[[ PROVIDED MATERIAL open ]]

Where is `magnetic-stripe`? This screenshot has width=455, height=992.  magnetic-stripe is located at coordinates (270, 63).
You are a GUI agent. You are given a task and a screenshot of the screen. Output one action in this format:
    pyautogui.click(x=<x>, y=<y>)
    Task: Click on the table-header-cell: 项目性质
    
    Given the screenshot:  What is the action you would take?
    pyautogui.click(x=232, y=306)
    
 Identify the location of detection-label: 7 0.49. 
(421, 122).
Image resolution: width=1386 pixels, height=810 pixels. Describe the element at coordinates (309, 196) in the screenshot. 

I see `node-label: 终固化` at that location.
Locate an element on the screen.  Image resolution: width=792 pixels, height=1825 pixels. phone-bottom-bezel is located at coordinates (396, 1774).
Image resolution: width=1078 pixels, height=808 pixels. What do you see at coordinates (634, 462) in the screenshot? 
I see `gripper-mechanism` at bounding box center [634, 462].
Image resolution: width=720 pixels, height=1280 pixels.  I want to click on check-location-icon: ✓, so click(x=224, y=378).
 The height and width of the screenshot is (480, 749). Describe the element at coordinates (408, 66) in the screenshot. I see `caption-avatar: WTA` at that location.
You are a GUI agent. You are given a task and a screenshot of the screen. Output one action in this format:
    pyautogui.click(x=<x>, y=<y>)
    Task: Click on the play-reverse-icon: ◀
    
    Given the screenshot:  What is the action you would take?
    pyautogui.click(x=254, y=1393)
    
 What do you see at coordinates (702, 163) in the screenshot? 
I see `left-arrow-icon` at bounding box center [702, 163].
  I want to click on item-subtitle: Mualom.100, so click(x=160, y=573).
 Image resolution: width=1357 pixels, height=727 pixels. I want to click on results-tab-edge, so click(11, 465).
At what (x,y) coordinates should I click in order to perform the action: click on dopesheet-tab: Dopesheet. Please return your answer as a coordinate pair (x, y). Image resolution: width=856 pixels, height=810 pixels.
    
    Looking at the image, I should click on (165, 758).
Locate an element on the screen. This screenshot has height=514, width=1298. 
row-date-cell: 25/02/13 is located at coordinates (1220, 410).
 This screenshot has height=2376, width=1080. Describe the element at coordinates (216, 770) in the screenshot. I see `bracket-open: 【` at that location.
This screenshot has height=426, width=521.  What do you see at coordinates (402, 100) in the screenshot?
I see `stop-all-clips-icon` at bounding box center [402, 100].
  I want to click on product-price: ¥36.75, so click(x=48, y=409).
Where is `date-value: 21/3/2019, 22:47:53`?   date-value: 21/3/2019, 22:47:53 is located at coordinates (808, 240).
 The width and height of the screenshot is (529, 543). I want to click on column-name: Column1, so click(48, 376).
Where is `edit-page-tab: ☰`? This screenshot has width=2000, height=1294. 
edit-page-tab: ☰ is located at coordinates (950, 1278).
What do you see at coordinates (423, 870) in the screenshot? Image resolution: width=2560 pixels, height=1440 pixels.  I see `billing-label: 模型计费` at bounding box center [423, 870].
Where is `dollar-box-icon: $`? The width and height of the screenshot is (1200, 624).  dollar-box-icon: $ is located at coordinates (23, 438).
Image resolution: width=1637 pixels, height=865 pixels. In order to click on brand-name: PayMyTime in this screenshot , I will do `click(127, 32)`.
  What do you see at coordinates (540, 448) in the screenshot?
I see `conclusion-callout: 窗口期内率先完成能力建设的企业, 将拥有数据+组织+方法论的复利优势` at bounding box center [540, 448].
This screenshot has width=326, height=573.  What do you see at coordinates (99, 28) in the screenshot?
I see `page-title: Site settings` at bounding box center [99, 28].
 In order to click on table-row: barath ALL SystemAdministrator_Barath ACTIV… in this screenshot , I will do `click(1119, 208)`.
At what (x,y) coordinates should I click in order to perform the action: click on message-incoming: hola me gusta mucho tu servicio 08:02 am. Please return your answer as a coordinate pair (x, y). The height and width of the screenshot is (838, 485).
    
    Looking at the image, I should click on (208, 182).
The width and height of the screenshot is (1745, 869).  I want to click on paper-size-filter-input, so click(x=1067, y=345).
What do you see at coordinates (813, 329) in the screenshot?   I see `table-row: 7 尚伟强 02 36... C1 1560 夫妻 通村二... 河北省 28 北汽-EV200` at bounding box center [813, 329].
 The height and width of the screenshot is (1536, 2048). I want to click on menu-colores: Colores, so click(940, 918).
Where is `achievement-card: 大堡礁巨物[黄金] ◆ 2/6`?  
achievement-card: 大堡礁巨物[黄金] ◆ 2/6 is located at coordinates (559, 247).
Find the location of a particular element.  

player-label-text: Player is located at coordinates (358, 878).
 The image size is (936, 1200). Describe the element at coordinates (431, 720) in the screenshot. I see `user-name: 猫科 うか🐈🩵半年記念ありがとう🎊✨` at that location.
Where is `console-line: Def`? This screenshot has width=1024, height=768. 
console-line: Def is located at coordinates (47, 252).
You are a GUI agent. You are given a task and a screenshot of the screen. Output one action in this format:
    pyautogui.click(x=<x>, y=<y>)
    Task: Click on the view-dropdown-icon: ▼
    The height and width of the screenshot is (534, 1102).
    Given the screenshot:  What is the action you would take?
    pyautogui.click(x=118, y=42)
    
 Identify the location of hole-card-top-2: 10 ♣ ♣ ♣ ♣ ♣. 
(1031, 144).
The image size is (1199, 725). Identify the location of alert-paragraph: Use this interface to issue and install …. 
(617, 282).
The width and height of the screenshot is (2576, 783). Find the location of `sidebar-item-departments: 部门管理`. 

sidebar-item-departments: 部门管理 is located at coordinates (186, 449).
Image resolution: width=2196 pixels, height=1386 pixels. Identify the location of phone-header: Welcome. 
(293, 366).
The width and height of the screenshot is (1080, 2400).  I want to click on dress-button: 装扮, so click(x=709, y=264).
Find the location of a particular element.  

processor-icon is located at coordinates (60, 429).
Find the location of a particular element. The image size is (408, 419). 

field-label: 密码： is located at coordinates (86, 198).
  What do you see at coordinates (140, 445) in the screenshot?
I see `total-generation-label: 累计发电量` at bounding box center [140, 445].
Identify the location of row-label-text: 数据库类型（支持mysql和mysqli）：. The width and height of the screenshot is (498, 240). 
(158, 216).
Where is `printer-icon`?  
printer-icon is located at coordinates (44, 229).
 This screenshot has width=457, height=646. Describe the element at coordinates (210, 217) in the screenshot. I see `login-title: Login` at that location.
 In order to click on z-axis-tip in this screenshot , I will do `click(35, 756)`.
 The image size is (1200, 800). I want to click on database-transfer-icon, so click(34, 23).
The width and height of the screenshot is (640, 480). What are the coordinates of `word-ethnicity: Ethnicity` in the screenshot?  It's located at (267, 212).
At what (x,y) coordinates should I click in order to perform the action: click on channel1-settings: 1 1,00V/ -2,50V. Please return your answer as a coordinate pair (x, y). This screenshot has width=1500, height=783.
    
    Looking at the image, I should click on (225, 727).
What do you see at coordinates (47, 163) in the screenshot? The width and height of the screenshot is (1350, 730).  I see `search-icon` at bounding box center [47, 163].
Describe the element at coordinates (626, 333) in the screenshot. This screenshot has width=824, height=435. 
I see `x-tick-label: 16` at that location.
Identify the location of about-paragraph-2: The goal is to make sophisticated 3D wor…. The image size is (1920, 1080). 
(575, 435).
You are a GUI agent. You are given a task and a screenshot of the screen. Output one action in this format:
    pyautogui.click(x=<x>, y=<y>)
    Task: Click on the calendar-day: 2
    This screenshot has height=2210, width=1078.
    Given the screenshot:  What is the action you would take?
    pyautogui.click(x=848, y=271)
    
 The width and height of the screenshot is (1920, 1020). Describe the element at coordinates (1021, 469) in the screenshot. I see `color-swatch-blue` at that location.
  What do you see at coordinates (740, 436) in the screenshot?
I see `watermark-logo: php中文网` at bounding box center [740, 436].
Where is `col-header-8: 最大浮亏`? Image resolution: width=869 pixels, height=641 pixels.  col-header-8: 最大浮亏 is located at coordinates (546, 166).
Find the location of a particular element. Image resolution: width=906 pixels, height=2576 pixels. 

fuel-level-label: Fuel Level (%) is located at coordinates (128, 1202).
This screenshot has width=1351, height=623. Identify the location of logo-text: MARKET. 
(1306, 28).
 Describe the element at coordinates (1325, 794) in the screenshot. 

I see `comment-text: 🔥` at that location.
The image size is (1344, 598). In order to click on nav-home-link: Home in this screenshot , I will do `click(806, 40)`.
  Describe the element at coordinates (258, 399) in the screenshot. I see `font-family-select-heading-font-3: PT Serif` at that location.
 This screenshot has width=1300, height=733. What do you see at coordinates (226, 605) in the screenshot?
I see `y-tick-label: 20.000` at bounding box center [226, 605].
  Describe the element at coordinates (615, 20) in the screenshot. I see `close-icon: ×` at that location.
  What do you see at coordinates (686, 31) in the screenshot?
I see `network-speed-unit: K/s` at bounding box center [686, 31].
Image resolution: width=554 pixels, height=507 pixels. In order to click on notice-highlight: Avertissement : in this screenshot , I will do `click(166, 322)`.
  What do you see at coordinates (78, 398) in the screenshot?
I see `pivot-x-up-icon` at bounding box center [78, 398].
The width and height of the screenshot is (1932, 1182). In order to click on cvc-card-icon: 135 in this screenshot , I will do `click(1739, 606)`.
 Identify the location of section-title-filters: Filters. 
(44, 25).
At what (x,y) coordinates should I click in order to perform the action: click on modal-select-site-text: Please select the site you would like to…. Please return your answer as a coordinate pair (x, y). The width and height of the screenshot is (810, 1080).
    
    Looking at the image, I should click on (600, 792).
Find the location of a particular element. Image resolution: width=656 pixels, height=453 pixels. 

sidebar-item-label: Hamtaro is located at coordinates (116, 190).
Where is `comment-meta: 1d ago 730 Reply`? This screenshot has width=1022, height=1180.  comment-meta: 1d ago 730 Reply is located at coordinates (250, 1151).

[[ PROVIDED MATERIAL closed ]]

• **REQUIRED ACTION**
From the records above, reproduce word for word the lines between the line containing "What do you see at coordinates (540, 448)" and the line containing "In order to click on table-row: barath", inclusive.

• **ANSWER SPACE**
  What do you see at coordinates (540, 448) in the screenshot?
I see `conclusion-callout: 窗口期内率先完成能力建设的企业, 将拥有数据+组织+方法论的复利优势` at bounding box center [540, 448].
This screenshot has width=326, height=573.  What do you see at coordinates (99, 28) in the screenshot?
I see `page-title: Site settings` at bounding box center [99, 28].
 In order to click on table-row: barath ALL SystemAdministrator_Barath ACTIV… in this screenshot , I will do `click(1119, 208)`.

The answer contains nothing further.